Over 400 employees dismissed by South African Post Office amid financial crisis

Mayibongwe Maqhina|Published

The South African Post Office has developed a new strategy for implementation to ensure that it can survive after the business rescue process.

Image: FILE

The South African Post Office (SAPO) has dismissed more than 400 employees for various charges of misconduct since the state-owned enterprise was placed under business rescue two years ago.

This was disclosed by Communications and Technology Minister Solly Malatsi when he was responding to parliamentary questions from DA MP Farhat Essack.

SAPO was placed under business rescue in July 2023 and continues to face financial stress due to high net losses and low revenue.

Essack enquired from Malatsi whether his department has taken steps to probe and ensure accountability from individuals involved in actions that resulted in material losses by the Post Office.

Malatsi said SAPO has conducted over 926 disciplinary hearings that resulted in about 442 employees being dismissed on allegations of misconduct during the business rescue process.

“Most employees were dismissed for financial misconduct, wherein employees acted in a dishonest manner for self-enrichment. In addition, SAPO has begun the process of recovering losses from the employees concerned. This is done through deducting funds from the last payments and/or deductions from their retirement benefits,” said Malatsi.

Asked about steps SAPO has taken to address internal deficiencies, which have resulted in adverse findings according to the latest report of Auditor-General Tsakane Maluleke, Malatsi said the number of significant audit findings was reduced from 18 areas for the 2022/23 financial year to 10 areas in the 2023/24 financial year.

He also said findings relating to the property valuation were resolved in the 2023/24 financial year, with property re-evaluations completed in the current financial year.

“The main area of the disclaimer audit opinion relates to the going concern which has been repeated in the 2024/25 financial year. Compliance matters due to the board committees will be repeated in the 2024/25 financial year, as no board was appointed.”

Malatsi said that his department is currently in the process of appointing a board for SAPO.

Essack asked about plans for SAPO in terms of its long-term financial and fiscal viability post the business process and measures that are in place to bring it closer to rural and semi-urban communities after the closures of many of its branches.

Malatsi said SAPO has executed a comprehensive set of restructuring measures aimed at stabilising operations and improving its fiscal position in the long term.

Key steps include a large-scale workforce restructuring process, the rationalisation of its branch network, improved engagement with key clients, and significant progress in debt restructuring.

He said SAPO has developed a new strategy for implementation to ensure that it can survive after the business rescue process.

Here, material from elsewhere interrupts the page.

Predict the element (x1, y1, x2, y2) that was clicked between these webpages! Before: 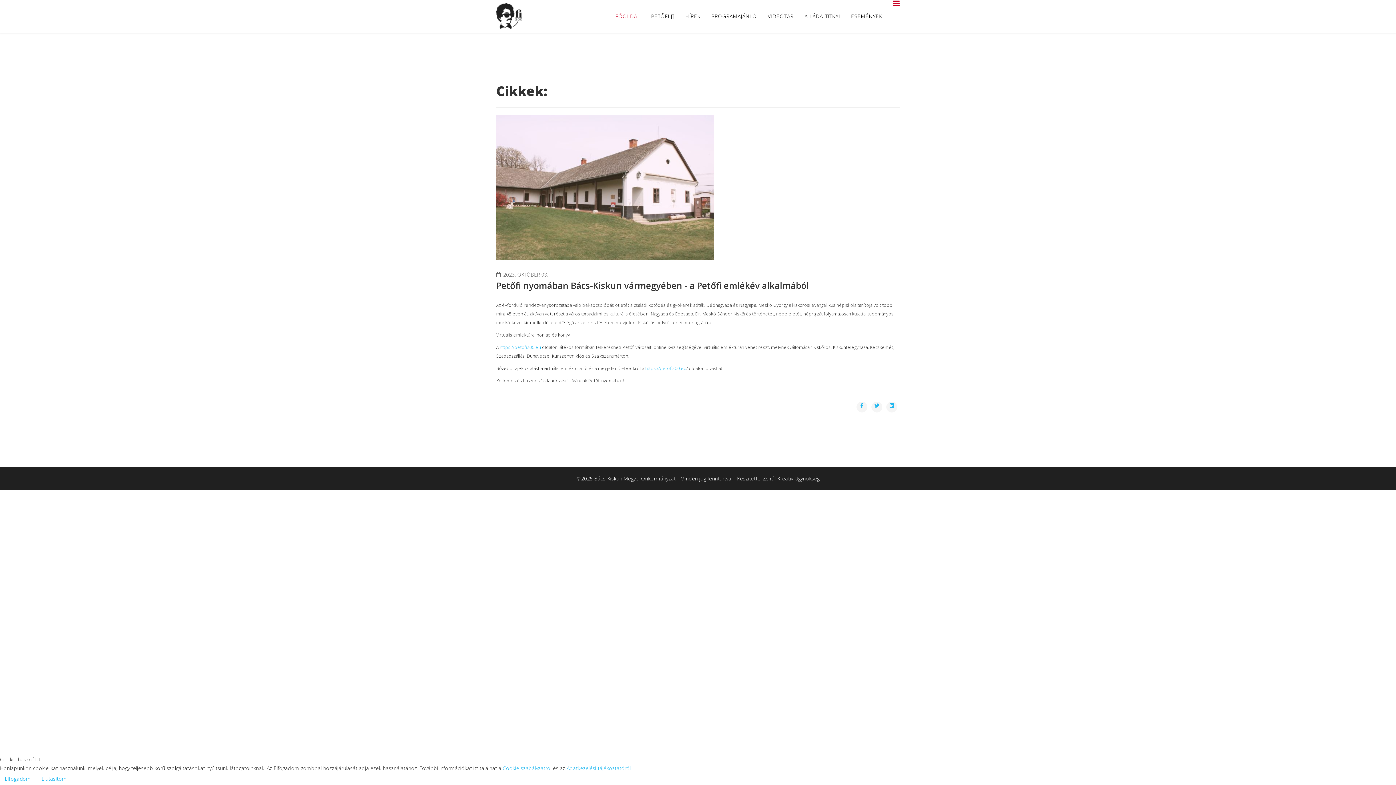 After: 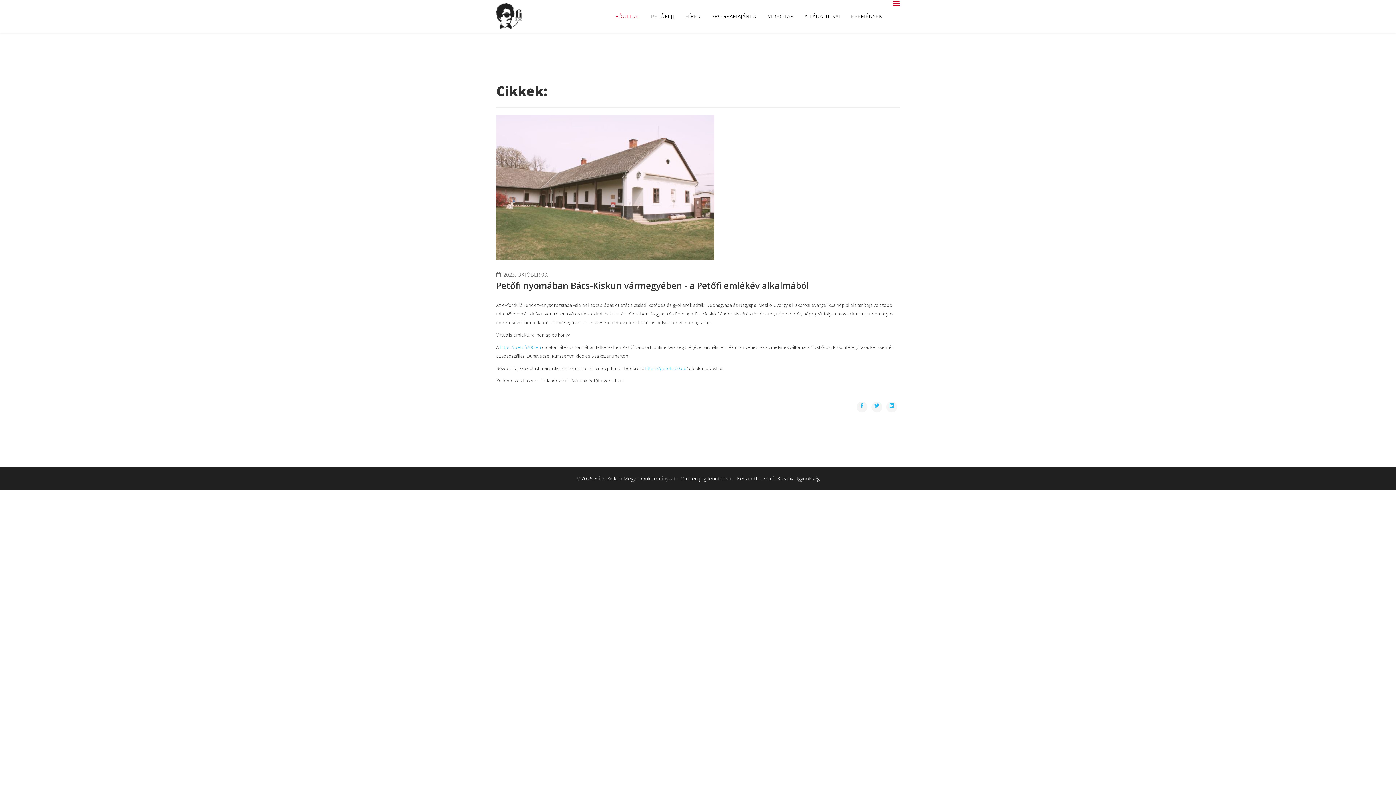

The joint SAPO Investment Partnership Task Team has been established, comprising his and National Treasury officials, representatives from SAPO management, and the joint business rescue practitioners to find funding alternatives in the form of partnerships.

“Based on the National Treasury’s advice, the department has been engaging the Development Bank of South Africa (DBSA) for assistance to appoint experts to assist the task team to strengthen and enhance the Request for Proposal specifications.

“The experts selected to assist the task team will strengthen the review and assessment of envisaged proposals for partnerships,” said Malatsi, adding that the department was in the process of entering into the service level agreement with the DBSA.

He said the branch rationalisation project has taken into account the requirement to service rural and peri-urban areas and that the current branch network was geographically representative across South Africa.

“However, SAPO will need to reconfigure its full set of services, together with the Social Mandate Subsidy that will fund these services. SAPO is also considering installing additional kiosk-type points of presence as an alternative mechanism to broaden its physical footprint.”